The second item on the agenda is the fourth batch of Scottish statutory instruments on the Protection of Vulnerable Groups (Scotland) Act 2007 that the committee will consider. It is the final batch before the summer recess, with a further batch expected in early autumn.

I am pleased to welcome a regular visitor to the committee, Mr Andrew Mott. Members will remember that Andrew Mott is the protection of vulnerable groups implementation legislation manager. He is joined by Ailsa Heine, who is a senior principal legal officer with the PVG and schools solicitors’ division at the Scottish Government. Mr Mott will make an opening statement on the SSIs.

Andrew Mott (Scottish Government Children, Young People and Social Care Directorate)

Convener, thank you for giving me the opportunity to make an opening statement about these instruments, which, as you said, are the fourth batch to come before the committee in respect of the PVG scheme and the last batch before the summer recess. We will return in the autumn with a few Scottish statutory instruments dealing with cross-border provision, changes to how organisations register with Disclosure Scotland and some consequential amendments in respect of family health services. We would also be happy at that time to provide members with a briefing on progress with wider implementation, if that would be helpful. As members are, I hope, becoming quite familiar with the scheme, I will turn immediately to the instruments before you. This batch comprises six negative resolution instruments that all relate to PVG scheme membership, vetting and disclosure.

The Protection of Vulnerable Groups (Scotland) Act 2007 (Vetting Information) Regulations 2010 prescribe information about certain civil orders made under the Sexual Offences Act 2003 and the Protection of Children and Prevention of Sexual Offences (Scotland) Act 2005 as vetting information for the purposes of the PVG scheme. That means that information about any such civil orders in force about an individual will always be disclosed on a scheme record and that the making of such an order could trigger a consideration for listing of an existing scheme member.

The Police Act 1997 (Alteration of the Meaning of Suitability Information relating to Children and Protected Adults) (Scotland) Order 2010 prescribes the same information about civil orders for enhanced disclosures, in cases where such disclosures include suitability information.

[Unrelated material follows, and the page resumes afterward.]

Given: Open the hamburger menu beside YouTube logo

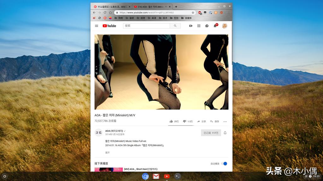Looking at the screenshot, I should pos(97,26).
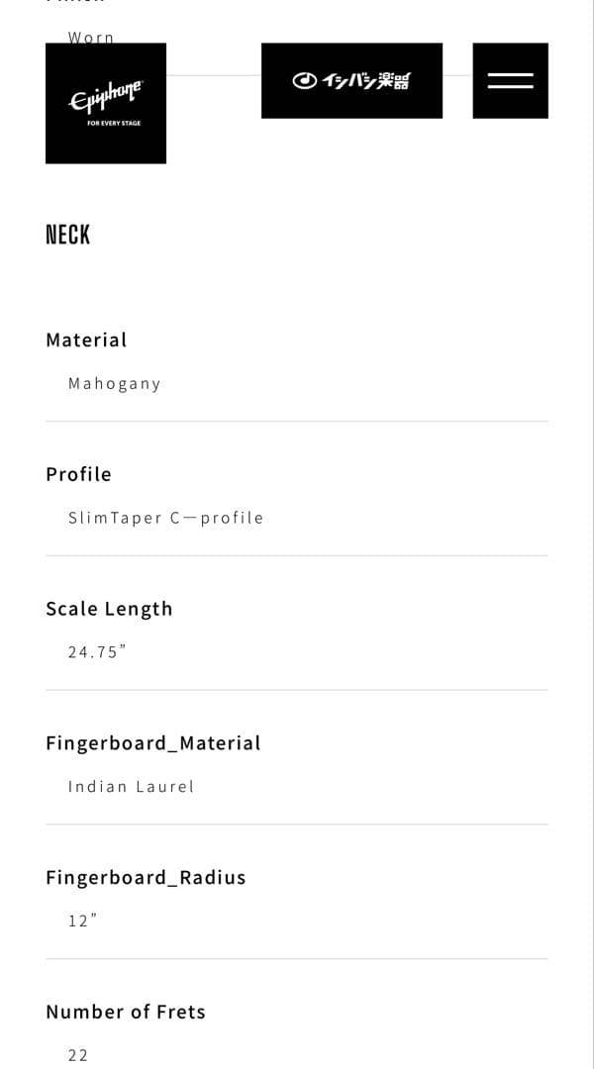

In other words, where an enhanced disclosure includes a check of the children’s or adults’ barred lists, the disclosure would also include information about any such civil orders. Examples include enhanced disclosures obtained for adoption purposes or guardianship orders under the Adults with Incapacity (Scotland) Act 2000.

The Protection of Vulnerable Groups (Scotland) Act 2007 (Prescribed Manner and Place for the Taking of Fingerprints and Prescribed Personal Data Holders) Regulations 2010 make provision for the manner and place of taking fingerprints for the PVG scheme. The taking of fingerprints will sometimes be necessary as a last resort where, for example, there is no other way of confirming that a conviction belongs or does not belong to the individual applying to join the PVG scheme. The regulations also make provision for information to be gathered from the General Register Office for Scotland, the UK Border Agency and the Driver and Vehicle Agency in Northern Ireland for the purposes of confirming an individual’s identity. The provision in these regulations mirrors that for basic, standard and enhanced disclosures and registration in the Police Act 1997 (Criminal Records) (Scotland) Regulations 2010, which came before the committee three weeks ago.

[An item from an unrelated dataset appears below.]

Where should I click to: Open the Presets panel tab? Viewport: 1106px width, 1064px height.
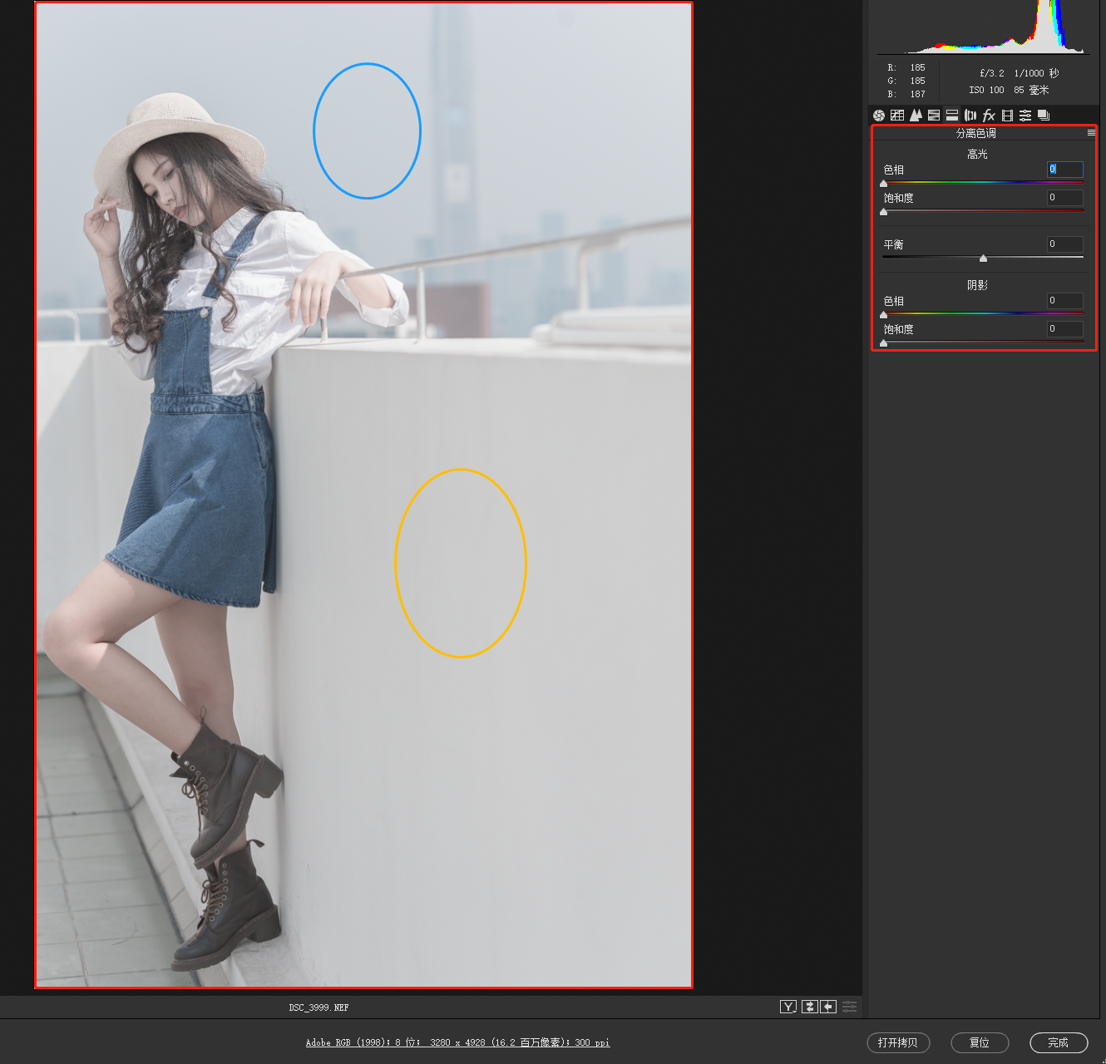[x=1025, y=116]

The Protection of Vulnerable Groups (Scotland) Act 2007 (Administration of the Scheme) Regulations 2010 make provision allowing Disclosure Scotland to require documentary evidence of a change of name or gender. In practice, Disclosure Scotland will not routinely require documentary evidence as that will be unduly burdensome on PVG scheme members. The regulations also set a three-month time limit for an individual to make a request to correct a scheme record under section 51 of the 2007 act to ensure that any error can be properly investigated and corrected. That kind of investigation becomes much more difficult if a long period of time has elapsed.

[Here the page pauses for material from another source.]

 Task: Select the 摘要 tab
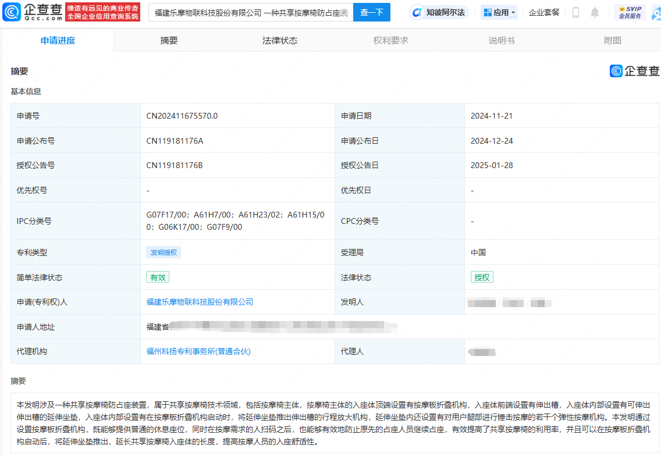coord(169,40)
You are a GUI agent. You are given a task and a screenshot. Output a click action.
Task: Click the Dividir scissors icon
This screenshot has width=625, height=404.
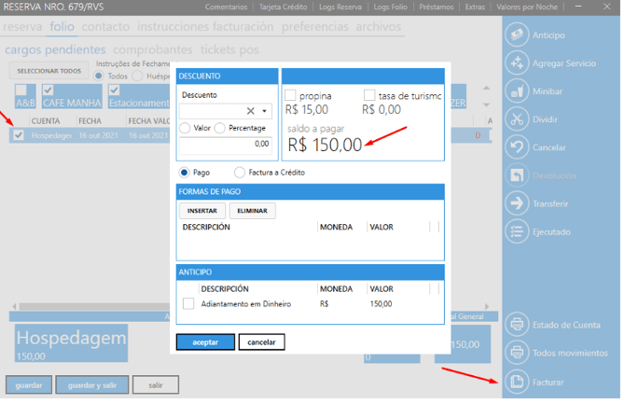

The Protection of Vulnerable Groups (Scotland) Act 2007 (Health Professionals) (Health Service Lists) Regulations 2010 make provision for health boards to access scheme records for the purposes of assessing an individual’s suitability to be included on their lists of family health service practitioners. The provision replaces provision for access to enhanced disclosure in the current criminal records regulations, which will be revoked by the new criminal records regulations.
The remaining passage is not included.